ENTRIES SUPPLIED:
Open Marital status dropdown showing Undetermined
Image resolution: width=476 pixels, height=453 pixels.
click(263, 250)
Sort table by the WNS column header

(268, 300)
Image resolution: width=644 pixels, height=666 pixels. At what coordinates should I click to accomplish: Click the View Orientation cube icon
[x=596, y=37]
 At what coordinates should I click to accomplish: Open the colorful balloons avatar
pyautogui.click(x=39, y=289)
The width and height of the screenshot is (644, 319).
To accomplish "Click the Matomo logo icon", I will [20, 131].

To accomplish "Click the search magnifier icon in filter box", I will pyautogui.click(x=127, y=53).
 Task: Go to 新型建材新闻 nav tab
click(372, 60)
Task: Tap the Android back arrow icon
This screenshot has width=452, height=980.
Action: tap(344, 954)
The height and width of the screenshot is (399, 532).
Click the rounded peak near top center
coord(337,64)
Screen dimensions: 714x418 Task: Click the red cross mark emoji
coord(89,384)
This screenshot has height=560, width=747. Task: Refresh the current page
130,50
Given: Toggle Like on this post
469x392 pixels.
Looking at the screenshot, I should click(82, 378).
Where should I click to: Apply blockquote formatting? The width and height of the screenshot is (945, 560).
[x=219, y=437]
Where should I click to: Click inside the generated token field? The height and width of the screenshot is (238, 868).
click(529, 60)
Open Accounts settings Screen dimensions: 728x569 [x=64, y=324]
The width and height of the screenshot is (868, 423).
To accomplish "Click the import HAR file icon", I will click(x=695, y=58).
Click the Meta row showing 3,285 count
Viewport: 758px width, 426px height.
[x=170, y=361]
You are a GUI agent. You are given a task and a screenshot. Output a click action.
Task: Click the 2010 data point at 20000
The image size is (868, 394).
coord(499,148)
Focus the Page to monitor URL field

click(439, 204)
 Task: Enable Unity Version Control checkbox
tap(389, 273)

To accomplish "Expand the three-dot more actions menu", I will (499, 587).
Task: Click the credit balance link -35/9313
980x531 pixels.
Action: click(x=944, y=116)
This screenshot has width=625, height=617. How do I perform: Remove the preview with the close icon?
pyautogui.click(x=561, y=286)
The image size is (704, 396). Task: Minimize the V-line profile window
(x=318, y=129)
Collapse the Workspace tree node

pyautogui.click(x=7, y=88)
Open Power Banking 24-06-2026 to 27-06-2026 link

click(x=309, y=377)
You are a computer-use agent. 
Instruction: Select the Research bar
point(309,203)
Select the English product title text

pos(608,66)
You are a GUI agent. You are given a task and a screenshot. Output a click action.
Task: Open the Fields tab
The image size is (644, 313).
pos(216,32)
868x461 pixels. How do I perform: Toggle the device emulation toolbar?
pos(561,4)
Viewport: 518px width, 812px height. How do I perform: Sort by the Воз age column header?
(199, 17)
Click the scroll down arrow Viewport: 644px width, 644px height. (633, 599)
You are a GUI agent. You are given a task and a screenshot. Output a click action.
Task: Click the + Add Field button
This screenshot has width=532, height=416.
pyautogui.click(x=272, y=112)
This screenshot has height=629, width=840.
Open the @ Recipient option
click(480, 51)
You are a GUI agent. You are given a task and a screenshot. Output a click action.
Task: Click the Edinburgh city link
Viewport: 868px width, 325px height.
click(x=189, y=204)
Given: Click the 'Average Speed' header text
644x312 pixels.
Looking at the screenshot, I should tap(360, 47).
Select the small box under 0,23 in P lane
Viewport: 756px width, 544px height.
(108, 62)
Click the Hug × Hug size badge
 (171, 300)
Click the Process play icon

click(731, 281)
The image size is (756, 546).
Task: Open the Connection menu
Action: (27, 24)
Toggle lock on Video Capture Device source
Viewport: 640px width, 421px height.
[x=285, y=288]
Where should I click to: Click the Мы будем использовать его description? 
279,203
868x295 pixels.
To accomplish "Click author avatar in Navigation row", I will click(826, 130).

EXERCISE BRIEF: Every line of the listing that holds the string "arrow" counts once. Give the total alone.

SOLUTION TO THIS TASK: 2